## Instructions for the task
Your task is to return the data below, word for word.

○ ○ ○

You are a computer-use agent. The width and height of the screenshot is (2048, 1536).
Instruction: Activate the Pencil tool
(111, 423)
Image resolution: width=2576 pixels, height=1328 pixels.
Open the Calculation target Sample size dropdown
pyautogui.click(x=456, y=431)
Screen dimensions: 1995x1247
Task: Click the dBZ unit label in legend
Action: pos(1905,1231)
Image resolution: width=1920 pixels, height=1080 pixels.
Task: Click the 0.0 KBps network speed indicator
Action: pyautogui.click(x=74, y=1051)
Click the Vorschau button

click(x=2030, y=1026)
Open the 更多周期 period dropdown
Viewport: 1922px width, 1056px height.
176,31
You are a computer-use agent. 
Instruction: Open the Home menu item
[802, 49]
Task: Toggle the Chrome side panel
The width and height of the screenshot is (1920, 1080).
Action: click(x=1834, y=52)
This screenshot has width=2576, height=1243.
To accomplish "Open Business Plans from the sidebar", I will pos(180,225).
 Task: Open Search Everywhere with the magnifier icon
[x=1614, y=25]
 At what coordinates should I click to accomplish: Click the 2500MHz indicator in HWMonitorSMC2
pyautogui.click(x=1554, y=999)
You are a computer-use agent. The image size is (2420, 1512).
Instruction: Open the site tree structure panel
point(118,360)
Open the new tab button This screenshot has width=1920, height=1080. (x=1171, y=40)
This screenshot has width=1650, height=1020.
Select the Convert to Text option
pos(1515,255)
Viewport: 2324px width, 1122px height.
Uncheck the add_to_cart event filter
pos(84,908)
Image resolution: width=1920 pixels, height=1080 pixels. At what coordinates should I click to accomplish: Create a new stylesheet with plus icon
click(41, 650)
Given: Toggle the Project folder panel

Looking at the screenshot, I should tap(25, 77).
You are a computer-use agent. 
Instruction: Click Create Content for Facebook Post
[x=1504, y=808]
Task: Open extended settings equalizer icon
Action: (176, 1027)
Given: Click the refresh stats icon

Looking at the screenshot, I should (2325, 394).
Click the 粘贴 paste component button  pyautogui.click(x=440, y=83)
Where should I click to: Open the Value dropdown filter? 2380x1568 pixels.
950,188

○ ○ ○

## Solution
You are a computer-use agent. The width and height of the screenshot is (2048, 1536).
Instruction: Activate the Pencil tool
(111, 423)
Image resolution: width=2576 pixels, height=1328 pixels.
Open the Calculation target Sample size dropdown
pyautogui.click(x=456, y=431)
Screen dimensions: 1995x1247
Task: Click the dBZ unit label in legend
Action: pos(1905,1231)
Image resolution: width=1920 pixels, height=1080 pixels.
Task: Click the 0.0 KBps network speed indicator
Action: pyautogui.click(x=74, y=1051)
Click the Vorschau button

click(x=2030, y=1026)
Open the 更多周期 period dropdown
Viewport: 1922px width, 1056px height.
176,31
You are a computer-use agent. 
Instruction: Open the Home menu item
[802, 49]
Task: Toggle the Chrome side panel
The width and height of the screenshot is (1920, 1080).
Action: click(x=1834, y=52)
This screenshot has width=2576, height=1243.
To accomplish "Open Business Plans from the sidebar", I will pos(180,225).
 Task: Open Search Everywhere with the magnifier icon
[x=1614, y=25]
 At what coordinates should I click to accomplish: Click the 2500MHz indicator in HWMonitorSMC2
pyautogui.click(x=1554, y=999)
You are a computer-use agent. The image size is (2420, 1512).
Instruction: Open the site tree structure panel
point(118,360)
Open the new tab button This screenshot has width=1920, height=1080. (x=1171, y=40)
This screenshot has width=1650, height=1020.
Select the Convert to Text option
pos(1515,255)
Viewport: 2324px width, 1122px height.
Uncheck the add_to_cart event filter
pos(84,908)
Image resolution: width=1920 pixels, height=1080 pixels. At what coordinates should I click to accomplish: Create a new stylesheet with plus icon
click(41, 650)
Given: Toggle the Project folder panel

Looking at the screenshot, I should tap(25, 77).
You are a computer-use agent. 
Instruction: Click Create Content for Facebook Post
[x=1504, y=808]
Task: Open extended settings equalizer icon
Action: (176, 1027)
Given: Click the refresh stats icon

Looking at the screenshot, I should (2325, 394).
Click the 粘贴 paste component button  pyautogui.click(x=440, y=83)
Where should I click to: Open the Value dropdown filter? 2380x1568 pixels.
950,188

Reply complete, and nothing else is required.